Another interesting scenario that we will have to assess for HCV microelimination in our setting will be in MSM users of HIV pre-exposure prophylaxis (PrEP). The approval of the use of PrEP by the Spanish national health system is effective from November 2019. Currently in our hospital we have more than 250 users in follow-up. We will have to closely monitor what happens with this group, especially with PrEP users who present a risk profile for hepatitis C similar to the one described in our work.
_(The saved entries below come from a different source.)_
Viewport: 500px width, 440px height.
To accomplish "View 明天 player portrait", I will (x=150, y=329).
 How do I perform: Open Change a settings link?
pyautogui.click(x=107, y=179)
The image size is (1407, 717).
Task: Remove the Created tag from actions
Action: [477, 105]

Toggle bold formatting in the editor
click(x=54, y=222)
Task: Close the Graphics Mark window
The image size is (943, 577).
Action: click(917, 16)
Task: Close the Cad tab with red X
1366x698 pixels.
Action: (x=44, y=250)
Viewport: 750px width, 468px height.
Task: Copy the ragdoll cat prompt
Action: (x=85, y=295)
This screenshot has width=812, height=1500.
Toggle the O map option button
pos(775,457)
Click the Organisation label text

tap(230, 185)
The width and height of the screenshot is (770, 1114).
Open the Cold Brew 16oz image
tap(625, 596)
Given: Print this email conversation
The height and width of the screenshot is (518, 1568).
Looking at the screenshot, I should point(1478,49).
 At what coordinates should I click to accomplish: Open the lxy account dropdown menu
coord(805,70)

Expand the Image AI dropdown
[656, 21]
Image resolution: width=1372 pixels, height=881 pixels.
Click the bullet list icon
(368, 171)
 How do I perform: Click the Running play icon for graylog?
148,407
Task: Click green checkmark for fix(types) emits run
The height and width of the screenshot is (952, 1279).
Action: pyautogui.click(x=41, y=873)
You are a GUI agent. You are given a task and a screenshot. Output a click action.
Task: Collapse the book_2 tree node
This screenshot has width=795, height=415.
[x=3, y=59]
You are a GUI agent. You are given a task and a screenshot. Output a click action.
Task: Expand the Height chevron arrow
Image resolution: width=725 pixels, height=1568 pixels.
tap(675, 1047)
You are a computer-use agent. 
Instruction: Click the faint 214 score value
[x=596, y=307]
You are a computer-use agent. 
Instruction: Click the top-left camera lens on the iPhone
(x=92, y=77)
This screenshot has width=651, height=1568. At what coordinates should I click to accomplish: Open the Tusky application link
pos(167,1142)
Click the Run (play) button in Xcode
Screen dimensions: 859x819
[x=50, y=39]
The strengths of this study include a large real-life cohort in a single centre, thus minimizing variations in clinical practice, and the information provided on drug use and risk behaviours of a reinfection sample size that is larger than in other published studies. The information generated can be extrapolated and used in other medical centres of European cities with an important gay community similar to that of our centre. The study has some limitations, including its descriptive and retrospective nature and the fact that the risk of determinants for HCV infection was not analysed. Therefore, conclusions on risk factors in patients with a single episode of RAHCV versus those who became reinfected over the studied period cannot be drawn; being aware of this will aid us in designing a prospective study addressing the weakness of this analysis. Nonetheless, this study defines factors associated with a higher risk of HCV infection and reinfection to anticipate new RAHCV episodes. The magnitude of recreational drug use during sex and sexual risk-taking behaviours in gbMSM, as well as the increased prevalence of STIs, must be kept in mind when designing public harm-reduction and prevention approaches in this population. Moreover, screening strategies for STIs and frequent testing for HCV-RNA in high-risk groups should be promoted to ensure diagnosis and early treatment.

In conclusion, despite the decline in the incidence of HCV episodes observed in our cohort, HCV reinfection has increased in recent years in gbMSM living with HIV, indicating the high risk for HCV transmission in this population. The high frequency of chemsex use and other sexual risk-taking behaviours demand tailored public health harm-reduction interventions.